In the field of Bigfoot research — and cryptozoology as a whole — few matched the academic grounding and scientific acumen of Dr. Don Jeffrey Meldrum. A full professor of anatomy and anthropology in the Department of Biological Sciences at Idaho State University, Meldrum was regarded as an authority on primate locomotion and foot morphology.
Meldrum’s fascination with the subject began at age 11, when he saw the famous Patterson-Gimlin film. But it wasn’t until he joined Idaho State University, near the heart of Bigfoot country in the Pacific Northwest, that he pursued the topic in earnest. Discovering a set of large, unexplained footprints in southeastern Washington in 1996 cemented his interest.

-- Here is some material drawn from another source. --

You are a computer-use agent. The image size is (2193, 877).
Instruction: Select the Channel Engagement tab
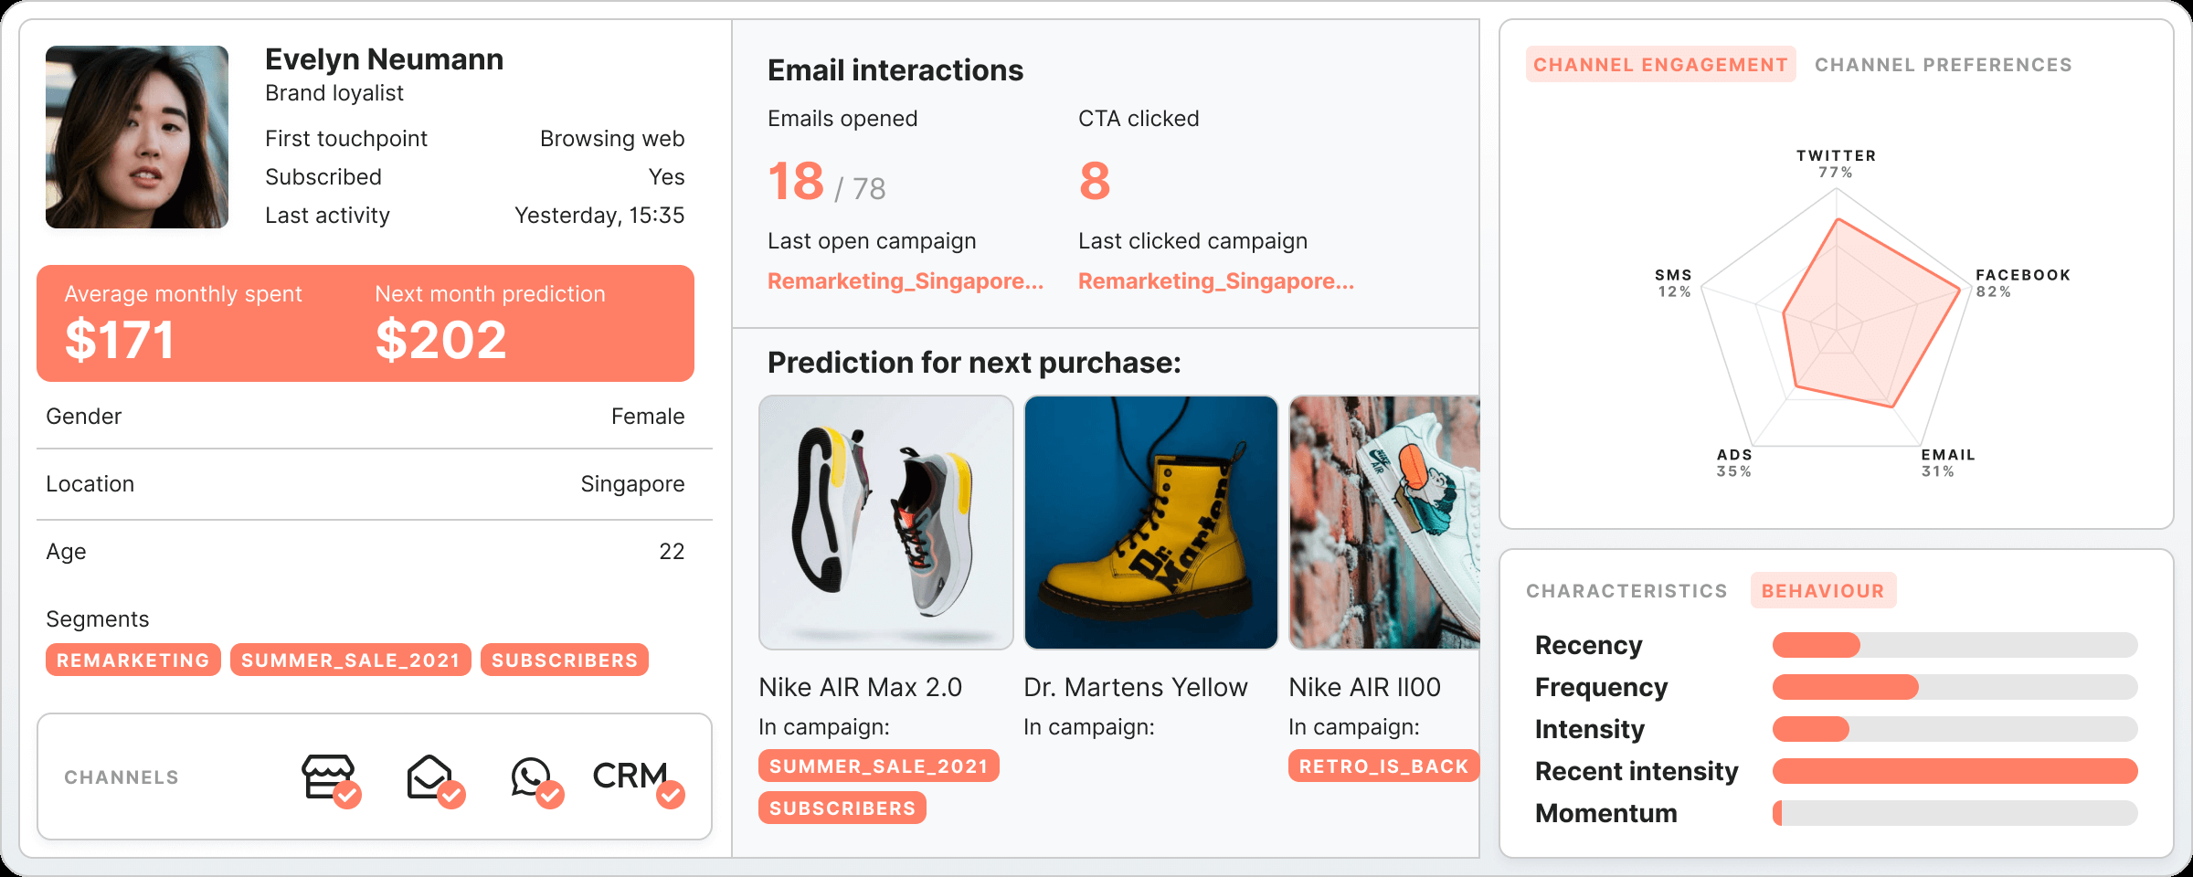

A frequent guest on television programs such as Finding Bigfoot, MonsterQuest and Is It Real, Meldrum may be best known for his book Sasquatch: Legend Meets Science. Though met with skepticism in some scientific circles, the book brought uncommon rigour and anthropological insight to a field often dismissed as fringe.
“He does bring more scientific rigour to this question than anyone else in the past, and he does do state-of-the-art footprint analysis,” Dr. David R. Begun, a paleoanthropologist at the University of Toronto, told Scientific American in 2007.
For many followers of the Bigfoot phenomenon — especially those who balanced curiosity with skepticism — Meldrum offered hope. If a large, elusive primate, known mainly from footprints and grainy footage, roamed the Pacific Northwest, who better to find the truth than a scholar of primate locomotion?
Meldrum died September 10 at 67 after a short battle with brain cancer.